Tuesday, December 18, 2018

Trump bans bump stocks

The Trump administration on Tuesday banned the high-power gun attachments of the type used in last year’s Las Vegas shooting massacre of 58 people, giving the owners of “bump stocks” 90 days to turn in or destroy the devices and blocking owners from being able to register them.

President Donald Trump’s Republican Party typically supports gun ownership, and its members have fiercely fought off perceived threats to the U.S. Constitution’s Second Amendment guaranteeing Americans the right to bear arms.

His administration, though, is sidestepping any potential debate in Congress in issuing a final rule on Tuesday that adds bump stocks to a definition of machine guns written 80 years ago, during the heyday of gangsters’ use of “tommy guns.”

The attachments use a gun’s recoil to bump its trigger, enabling a semiautomatic weapon to fire hundreds of rounds per minute, which can transform the firearm into a machine gun.

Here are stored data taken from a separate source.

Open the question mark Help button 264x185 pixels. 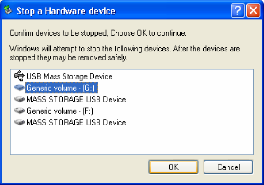tap(237, 11)
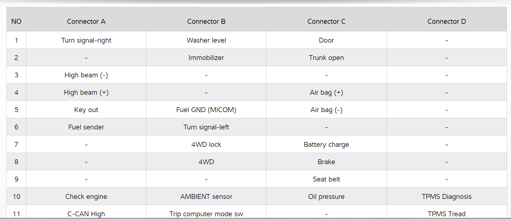Screen dimensions: 511x219
Task: Click the NO column header
Action: tap(16, 21)

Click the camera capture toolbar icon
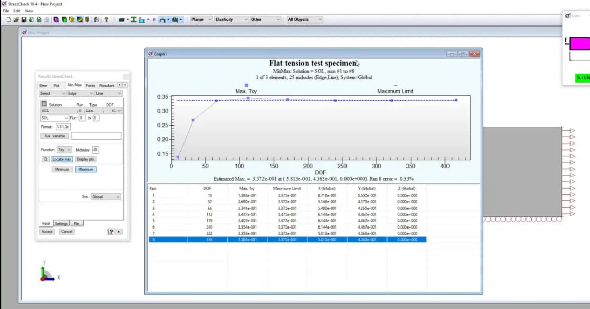point(175,19)
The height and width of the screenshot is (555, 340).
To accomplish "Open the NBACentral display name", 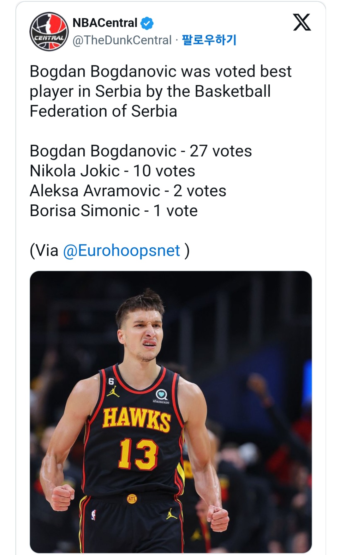I will pyautogui.click(x=105, y=23).
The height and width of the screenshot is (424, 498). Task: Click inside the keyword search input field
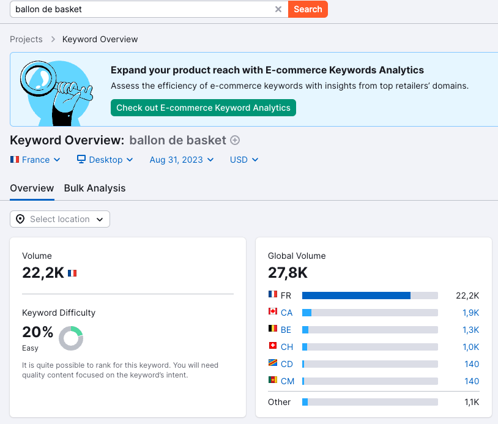[141, 9]
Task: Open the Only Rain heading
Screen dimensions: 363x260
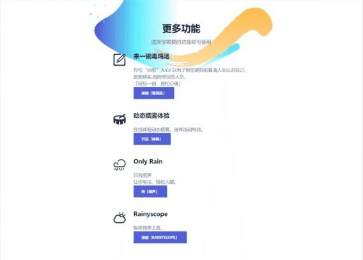Action: 148,161
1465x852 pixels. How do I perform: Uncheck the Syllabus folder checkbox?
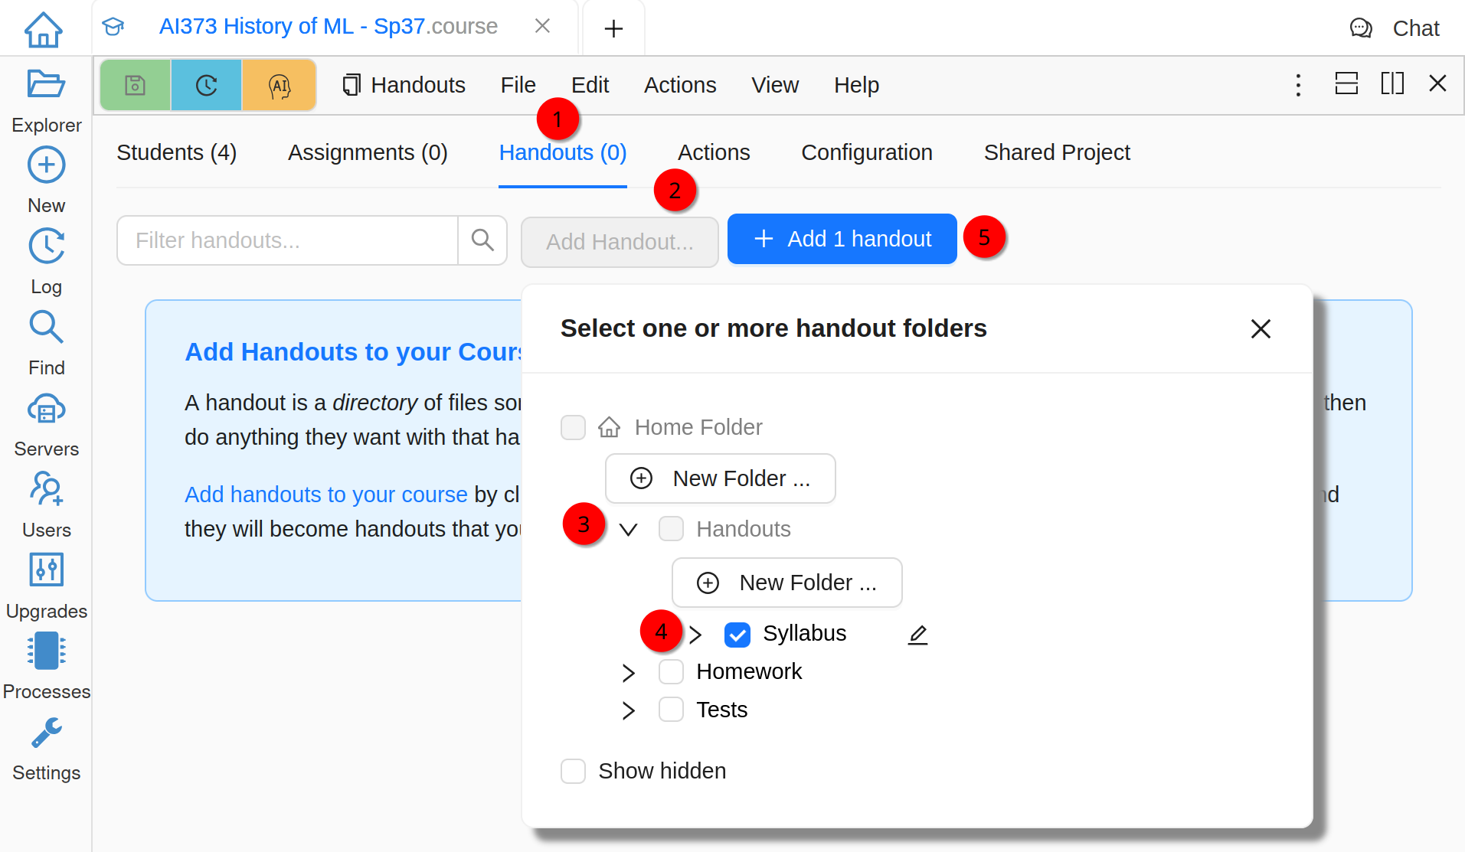point(737,635)
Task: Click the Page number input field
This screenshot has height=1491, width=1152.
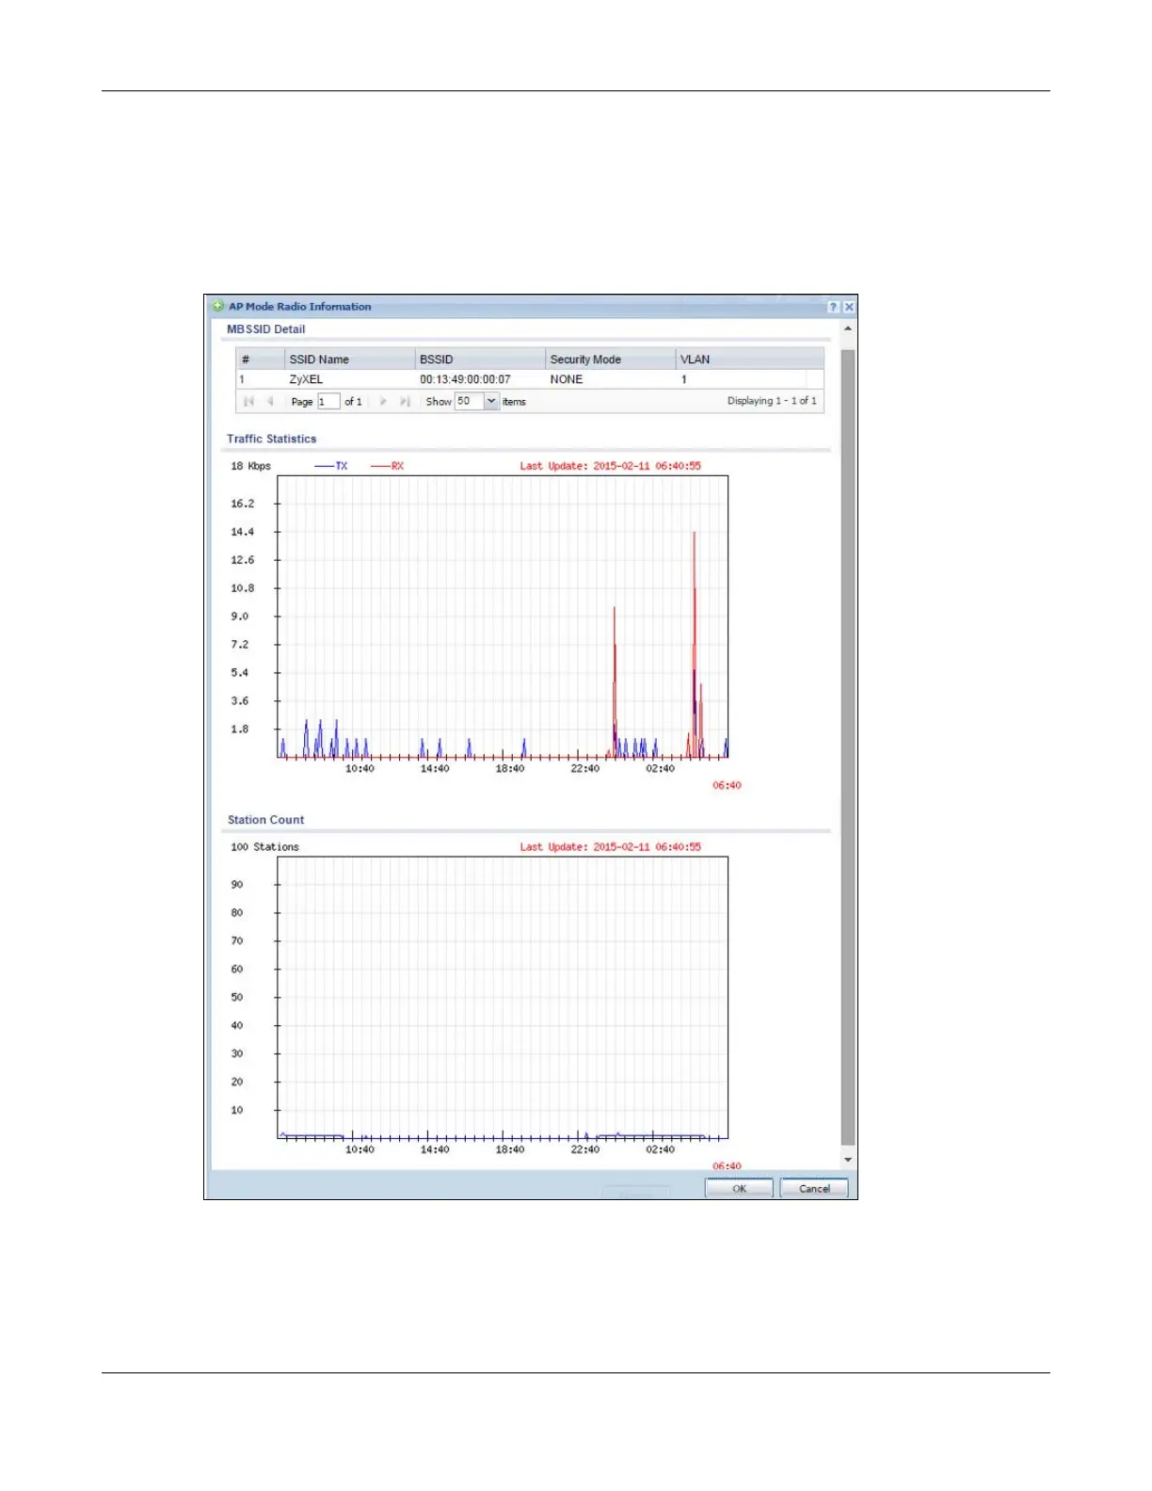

Gun Owners of America said on Tuesday that it was going to court to fight the new rule and would seek an injunction. The group said the department was attempting to rewrite laws, the regulation would lead to bans on other weapons, and bump stocks do not qualify as machine guns.

On an earlier call with reporters, senior Justice Department officials said they were ready for any possible lawsuit and confident in the review of case law they conducted while writing and revising the regulation. The department received nearly 190,000 comments on its proposal for the regulation.